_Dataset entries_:
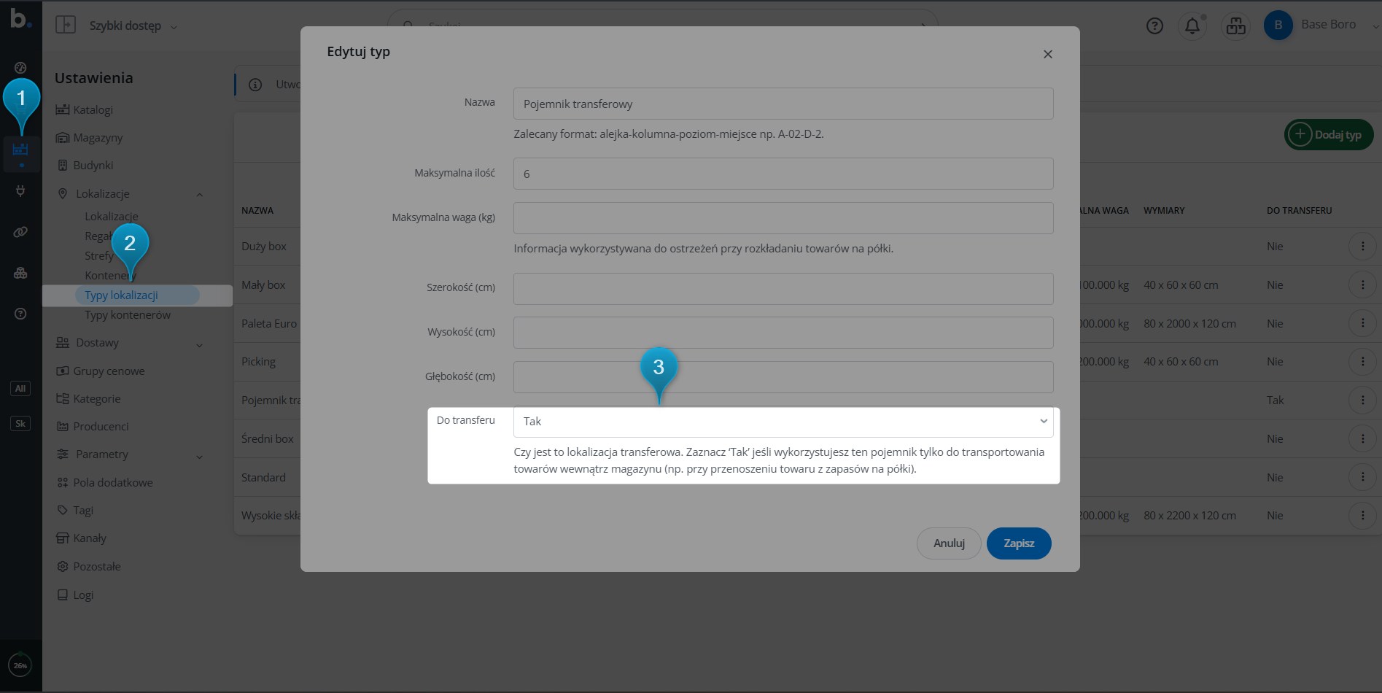Click the notifications bell icon

click(1192, 26)
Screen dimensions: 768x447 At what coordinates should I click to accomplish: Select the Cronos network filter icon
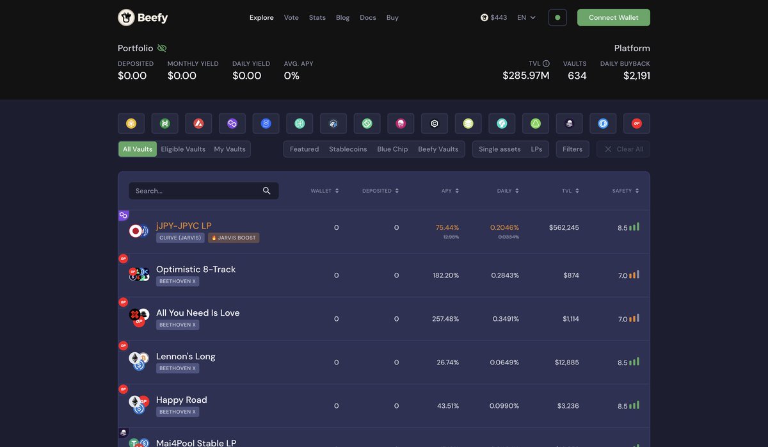click(435, 122)
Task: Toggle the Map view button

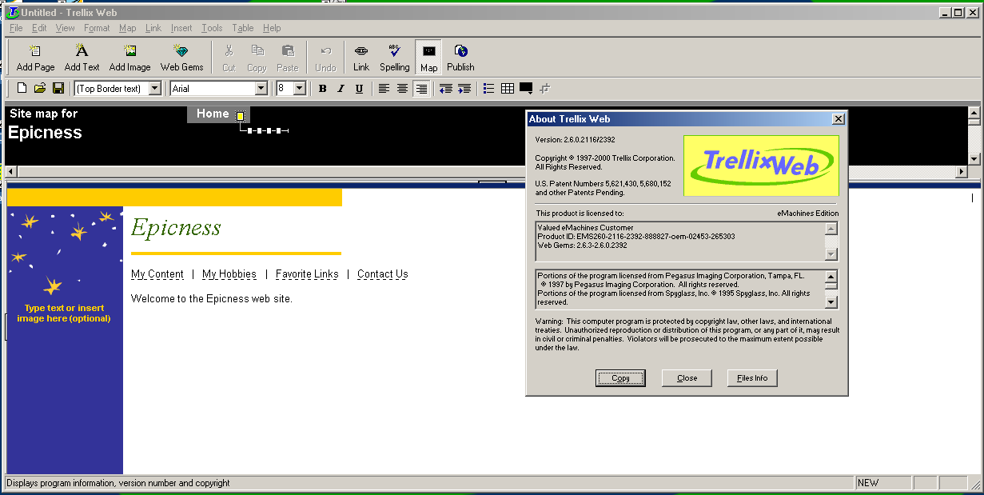Action: 428,57
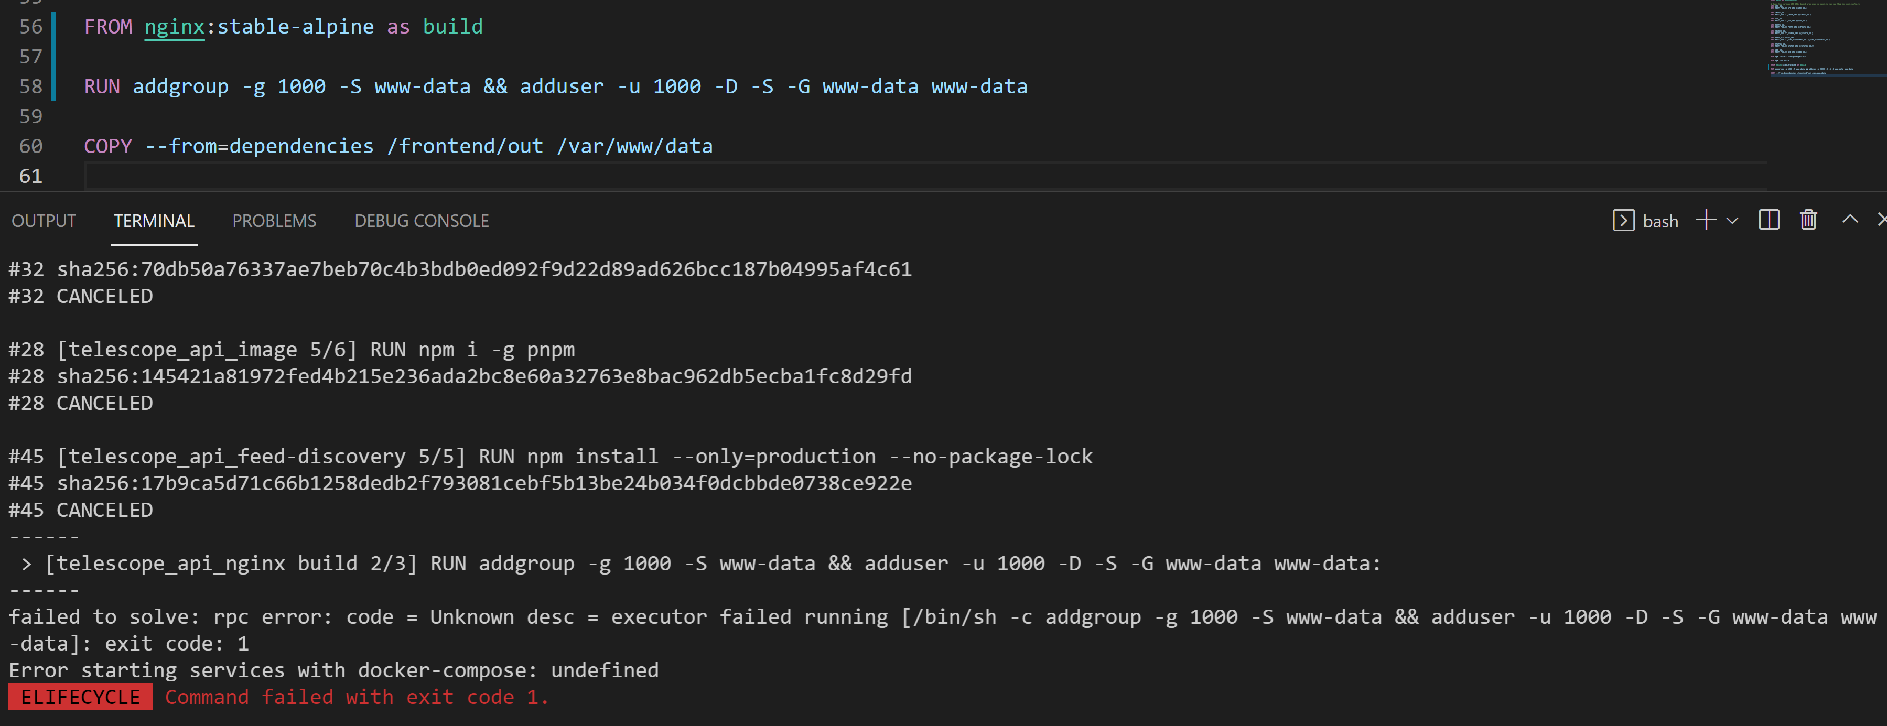This screenshot has width=1887, height=726.
Task: Kill the active terminal with the trash icon
Action: click(1808, 220)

_YOUR INSTRUCTIONS_: A word-for-word copy is needed of the lines from the line holding "Screen dimensions: 768x447" through the end of the records, both included, excluding every picture.

_EXERCISE ANSWER_:
Screen dimensions: 768x447 At what coordinates should I click to accomplish: Select the Cronos network filter icon
click(435, 122)
Task: Toggle the Map view button

Action: 428,57
This screenshot has width=1887, height=726.
Task: Kill the active terminal with the trash icon
Action: click(1808, 220)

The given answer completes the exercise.